Nach Durchquerung des „Tors zum Rheingau“ sehen wir bald das Bacharacher Werth, die Wirbellay und Burg Stahlheck. Und natürlich Weinberge ohne Ende, deren Reben bereits gut ausgetrieben haben. Das sensationelle Wetter der letzten Tage hat der Vegetation einen mächtigen Schub gegeben. Welch ein Unterschied: Heute laufen wir hier bei rund 25° unter stahlblauem Himmel, im letzten Jahr quälten uns noch heftige Graupelschauer mit böigem, eiskaltem Wind.

Unterhalb des sog. Nollig wird der Rheinsteig zum Panoramaweg. Das Gelände um die Ruine Nollig herum gehört in Hessen zu den Lebensräumen mit der höchsten Artenvielfalt. Insbesondere finden sich hier Tiere und Pflanzen, die man sonst nur aus dem südlichen Europa kennt. Von der Burgruine führen rund 150 Meter über Schiefer, der in der Sonne glitzert. Hinab nach Lorch geht es durch einen mittelalterlichen Hohlweg und weiter über die Wisperbrücke auf einen Parkplatz, auf dem uns Benjamin, Heidis und Ronalds Sohn, mit einer mobilen Verpflegungsstelle aus dem Kofferraum erfreut. Wir danken es ihm, indem wir jede Menge Chaos verbreiten und verschlingen, was nur geht.

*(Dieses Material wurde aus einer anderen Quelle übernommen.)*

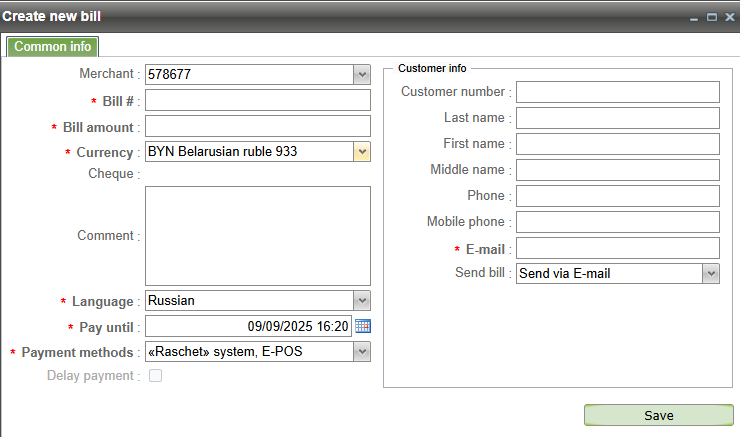Close the Create new bill dialog
740x437 pixels.
pyautogui.click(x=729, y=17)
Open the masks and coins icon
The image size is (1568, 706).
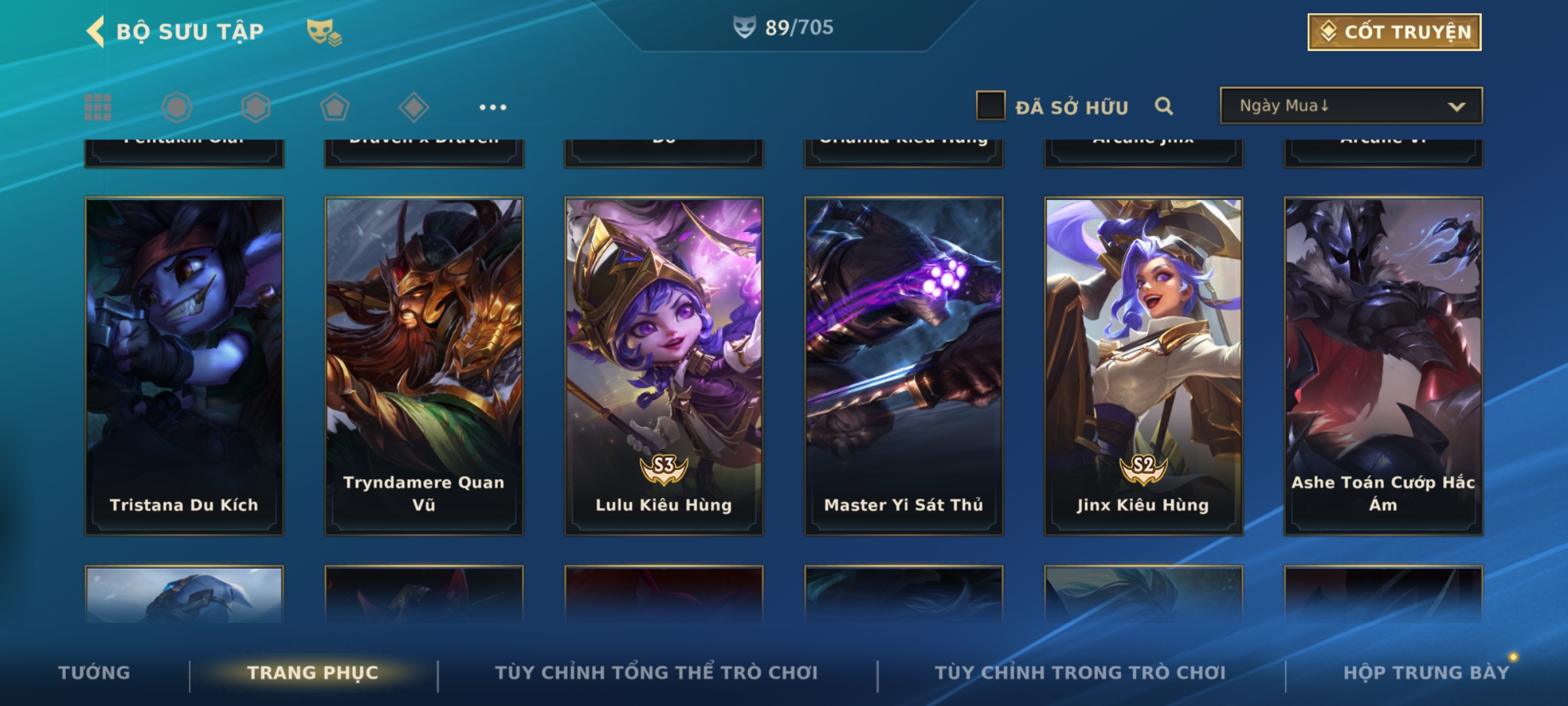324,31
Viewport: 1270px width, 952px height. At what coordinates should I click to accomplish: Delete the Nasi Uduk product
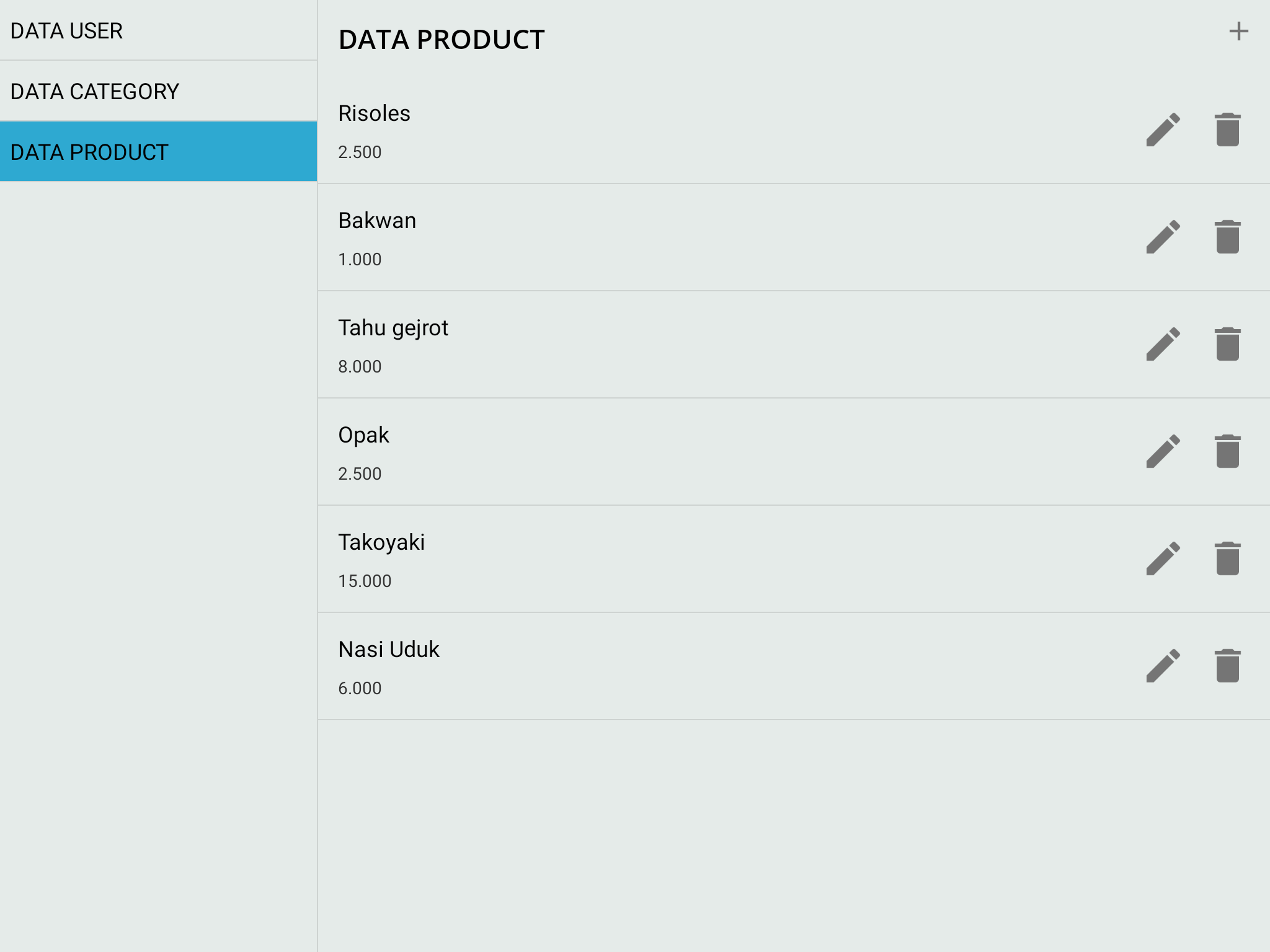1227,666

Nach der Verpflegung wird am Friedhof angehalten. Glücklicherweise müssen wir  niemanden spontan entsorgen, nur die leeren Wasserblasen werden hier wieder aufgefüllt. Wieder auf der Höhe, erschreckt den Naturfreund auf der gegenüberliegenden Seite eine riesige Wunde: Neben der Burg Sooneck besteht ein riesiger Steinbruch, in dem Quarzit gewonnen wird. Klar, das Zeug muß ja irgendwo herkommen, wenn es gebraucht wird, aber hier beleidigt das Loch nicht nur mein Auge schon sehr.

Zwischen Kaub und Lorch gab es übrigens mal einen „Freistaat Flaschenhals“, auf den schon am Infostand an der Landesgrenze hingewiesen wird. Das hat den aus heutiger Sicht wirklich grotesken Hintergrund, daß anläßlich der Besetzung des Rheinlands zur Absteckung der amerikanischen und französischen Zone jeweils 30 km betragende Radien um Koblenz bzw. Mainz geschlagen wurden. Beide Kreise trafen sich jedoch nicht genau und ließen einen schmalen Zwischenraum frei, der zwischen 1919-1923 eben diesen sonderbaren Freistaat ermöglichte.

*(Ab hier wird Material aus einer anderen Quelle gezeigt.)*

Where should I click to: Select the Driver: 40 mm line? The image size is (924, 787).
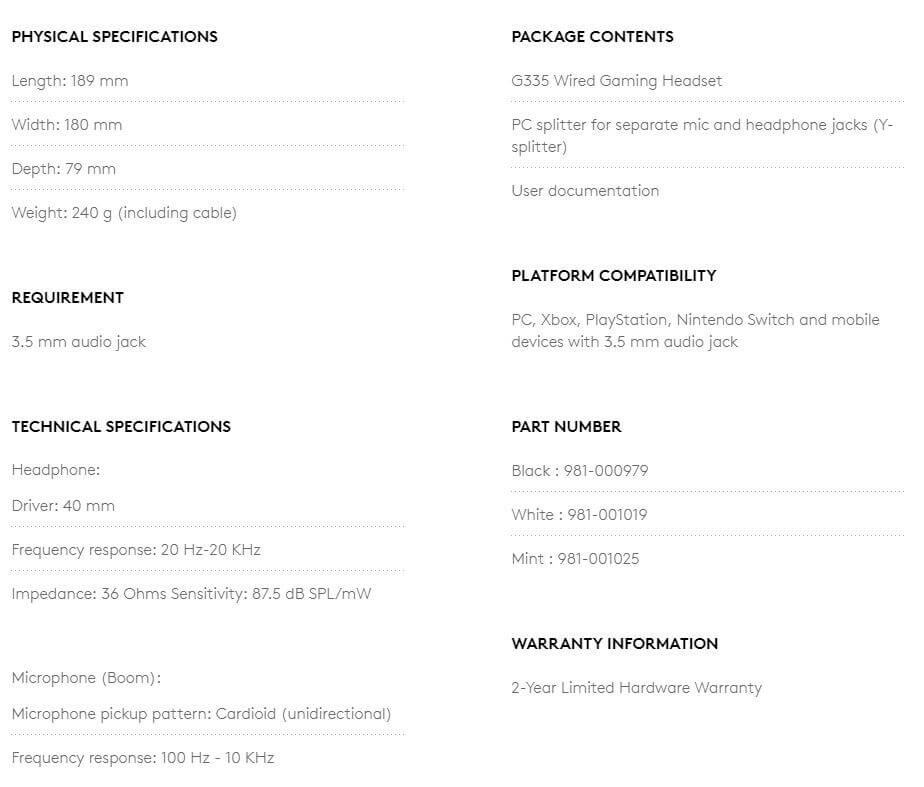(63, 506)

Schleife für Schleife schrauben wir uns wieder nach oben und dort angekommen, ist Trechtingshausen mit seiner weitläufigen Burganlage Reichenstein eine Augenweide. Ob es irgendwo anders noch eine solche Burgendichte wie hier am Rhein gibt? Auf felsigem Pfad gibt es seit neuestem endlich eine Seilsicherung, die den teilweise kriminell nach unten gehenden Trail sichert. Klettern ist phasenweise angesagt. Als besondere Spontaneinlage wird nach ca. 42 km an der virtuellen Marathonmarke Spalier gestanden und die Ultranovizen werden geehrt.

Bald haben uns die Weinberge wieder und durch die Assmannshäuser Lage „Höllenberg“ zieht es uns wieder, jetzt aber für heute letztmalig, unwiderstehlich zum Ziel nach Assmannshausen ins Tal. Das „WWW“ bekommt hier als Weinwanderweg eine völlig neue Bedeutung. Herrliche 48,6 km und rund 1.420 Höhenmeter haben wir heute in phantastischer Landschaft überwunden und genossen. Ultralaufen at its best!